■ WHAT TO WORK ON
Repeat exactly the lines below from the line that contains "Go back with browser Back arrow" to the last line, inclusive, without the pictures.

======== RECORDS FOR THE EXERCISE ========

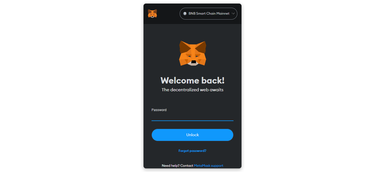385x172 pixels.
Task: Click the BNB Smart Chain Mainnet text label
Action: pyautogui.click(x=209, y=14)
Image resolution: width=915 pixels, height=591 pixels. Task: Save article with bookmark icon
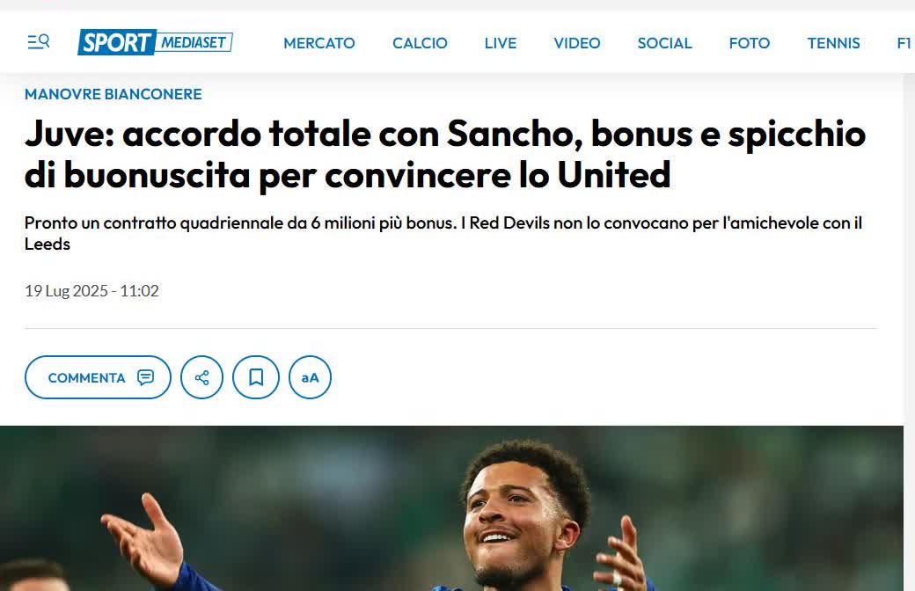pyautogui.click(x=256, y=377)
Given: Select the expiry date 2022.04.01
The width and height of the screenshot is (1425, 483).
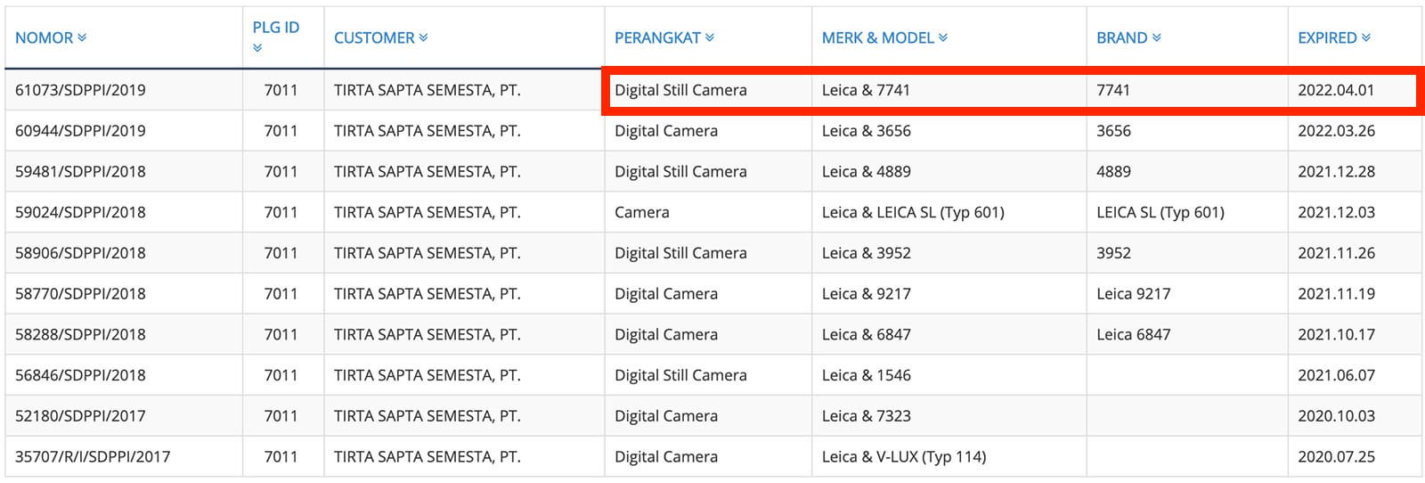Looking at the screenshot, I should pos(1336,90).
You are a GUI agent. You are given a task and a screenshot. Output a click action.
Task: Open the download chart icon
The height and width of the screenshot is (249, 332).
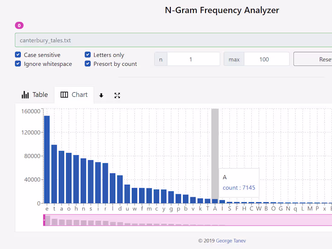(x=101, y=95)
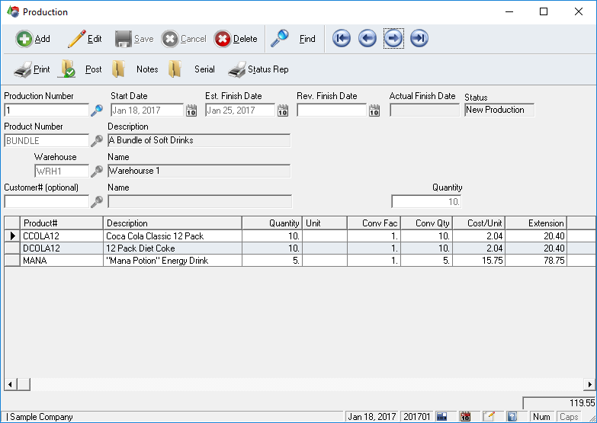
Task: Click the Add record button
Action: coord(33,39)
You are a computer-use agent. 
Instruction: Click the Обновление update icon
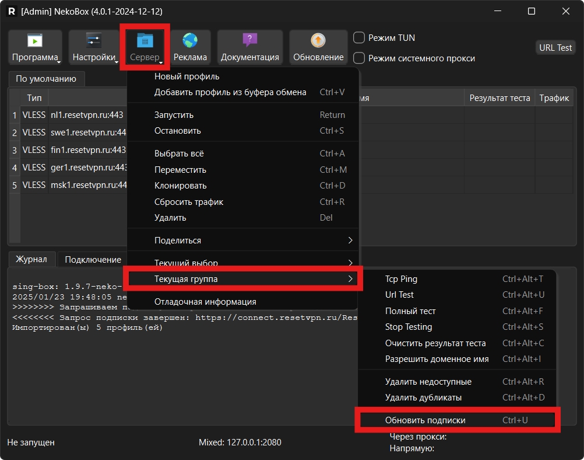coord(318,41)
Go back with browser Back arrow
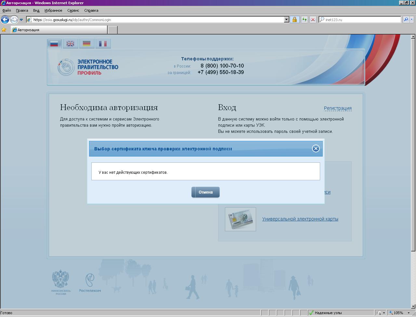The image size is (416, 317). [5, 19]
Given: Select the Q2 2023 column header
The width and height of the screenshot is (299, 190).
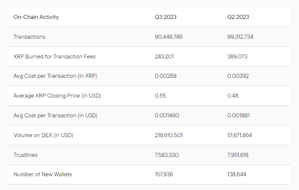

========

■ OUTPUT BELOW
Go back with browser Back arrow
The image size is (416, 317). [5, 19]
Given: Select the Q2 2023 column header
The width and height of the screenshot is (299, 190).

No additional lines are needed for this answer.